A frequent reason, the desire to exit from the AJOAH, is the dissatisfaction of the co-owner with the quality of the services received from the AJOAH or the availability of the services and costs of the organization that the co-owner considers superfluous and such that cause him real material damage. Such conclusions of the co-owner, in many respects have a real meaning and should be taken into account. But for other co-owners of AJOA (majority), in turn, such a position may not matter. “Then why is the co-owner of the AJOAH, is deprived of the right to independently serve the adjacent territories and places of common use?”, “Is this fair?”.
Summarizing, we can say the following:
- At the time of publication of this article, there is no European practice (Decisions of the European Court of Human Rights) explaining these relations. There is no law of defining relationship. That is, the issue is not resolved, and the role of the “Law” is fulfilled by the decision of the Supreme Court of Ukraine at the expense of other Legislative Acts, which leads to unilateral consideration of these issues in the Ukrainian National Courts.
- In fact, this approach determines the “monopoly” of the AJOAH for the provision of services for the maintenance of the adjacent territories and public places, which inherently leads to a decrease in the quality of the AJOAH service, as it is not afraid of losing the payer;
- The regulation of the issue should include: the establishment of minimum obligations of the co-owner of the premises, that is, for which he is obliged to pay a condominium or perform independently, which will remove disputes related to the necessary services and the calculation of tariffs for payment, and also allow the co-owner to independently fulfill his obligations to the state and other tenants of the apartment building; absence of an actual monopoly of the AJOAH for maintenance.
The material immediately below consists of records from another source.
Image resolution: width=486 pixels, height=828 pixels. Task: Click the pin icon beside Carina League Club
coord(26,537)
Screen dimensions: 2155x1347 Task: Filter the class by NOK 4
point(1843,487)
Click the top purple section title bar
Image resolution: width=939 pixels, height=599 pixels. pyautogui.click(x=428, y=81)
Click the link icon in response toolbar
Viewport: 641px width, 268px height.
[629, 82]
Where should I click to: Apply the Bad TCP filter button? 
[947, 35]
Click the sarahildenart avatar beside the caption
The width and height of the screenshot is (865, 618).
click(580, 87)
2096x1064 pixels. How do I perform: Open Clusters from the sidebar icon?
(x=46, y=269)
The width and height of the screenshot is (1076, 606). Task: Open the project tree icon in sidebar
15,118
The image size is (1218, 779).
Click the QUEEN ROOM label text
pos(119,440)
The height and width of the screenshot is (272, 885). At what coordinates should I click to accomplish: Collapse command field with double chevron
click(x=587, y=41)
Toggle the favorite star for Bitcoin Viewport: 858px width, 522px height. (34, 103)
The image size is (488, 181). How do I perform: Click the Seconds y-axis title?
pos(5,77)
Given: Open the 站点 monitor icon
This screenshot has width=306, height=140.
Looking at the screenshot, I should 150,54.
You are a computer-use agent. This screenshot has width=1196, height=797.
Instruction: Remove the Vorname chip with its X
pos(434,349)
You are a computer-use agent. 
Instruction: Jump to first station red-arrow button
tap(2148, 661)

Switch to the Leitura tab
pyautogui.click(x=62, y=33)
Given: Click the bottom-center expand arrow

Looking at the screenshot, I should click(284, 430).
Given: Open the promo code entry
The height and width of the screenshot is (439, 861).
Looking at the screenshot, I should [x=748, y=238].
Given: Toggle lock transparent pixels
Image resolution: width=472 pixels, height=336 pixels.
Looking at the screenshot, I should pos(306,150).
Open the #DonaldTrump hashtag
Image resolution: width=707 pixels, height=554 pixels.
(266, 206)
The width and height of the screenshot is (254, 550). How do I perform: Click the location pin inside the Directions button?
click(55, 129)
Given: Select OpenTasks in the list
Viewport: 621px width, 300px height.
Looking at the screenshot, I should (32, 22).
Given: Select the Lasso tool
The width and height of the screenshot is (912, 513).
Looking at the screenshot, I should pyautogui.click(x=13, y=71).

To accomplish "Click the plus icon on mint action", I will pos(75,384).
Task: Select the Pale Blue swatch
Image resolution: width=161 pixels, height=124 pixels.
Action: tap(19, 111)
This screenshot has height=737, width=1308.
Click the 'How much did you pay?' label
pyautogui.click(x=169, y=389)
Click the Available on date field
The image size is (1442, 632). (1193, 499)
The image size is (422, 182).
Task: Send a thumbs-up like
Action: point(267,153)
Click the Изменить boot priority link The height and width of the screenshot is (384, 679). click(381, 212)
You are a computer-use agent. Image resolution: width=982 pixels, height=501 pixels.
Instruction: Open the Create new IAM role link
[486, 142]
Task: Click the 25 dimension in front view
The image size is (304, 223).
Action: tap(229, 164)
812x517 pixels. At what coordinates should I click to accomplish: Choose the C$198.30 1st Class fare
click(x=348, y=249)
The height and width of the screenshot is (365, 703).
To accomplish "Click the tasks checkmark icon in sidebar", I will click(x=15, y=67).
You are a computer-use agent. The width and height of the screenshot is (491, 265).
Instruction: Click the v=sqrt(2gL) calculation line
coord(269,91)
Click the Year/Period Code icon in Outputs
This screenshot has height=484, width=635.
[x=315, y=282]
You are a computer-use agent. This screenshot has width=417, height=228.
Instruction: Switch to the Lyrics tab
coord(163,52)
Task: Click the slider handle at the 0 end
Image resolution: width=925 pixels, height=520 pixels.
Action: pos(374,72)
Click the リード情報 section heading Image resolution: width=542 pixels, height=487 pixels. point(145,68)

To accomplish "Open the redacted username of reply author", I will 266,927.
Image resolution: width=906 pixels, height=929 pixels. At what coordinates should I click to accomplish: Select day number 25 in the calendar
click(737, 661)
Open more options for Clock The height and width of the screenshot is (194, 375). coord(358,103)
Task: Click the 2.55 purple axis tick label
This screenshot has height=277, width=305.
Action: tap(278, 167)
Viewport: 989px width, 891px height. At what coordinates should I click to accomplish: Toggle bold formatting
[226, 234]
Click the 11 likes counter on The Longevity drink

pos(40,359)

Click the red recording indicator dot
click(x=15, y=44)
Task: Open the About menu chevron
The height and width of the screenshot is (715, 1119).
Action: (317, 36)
Such regulation will work and are carried out by residents of apartment buildings, as in the main bulk, tenants themselves understand the need for maintenance and pay with a desire, and want to ensure an adequate standard of living in the house. Non-payers or persons intentionally departing from their obligations will be liable, but in a legal framework and not within the framework of a group of people independently identified.
- Leaving the condominium at the moment, does not give anything positive. Instead, you will have a more complicated opportunity to influence tenants in the legal aspect of the issue (puts questions for discussion at a meeting, participate and vote at a meeting of tenants, require documents from the AJOAH, etc.). The desire to express a protest can be realized in other ways, which are more complex but more effective – for example, to collect an initiative group, to participate in the revision commission, etc.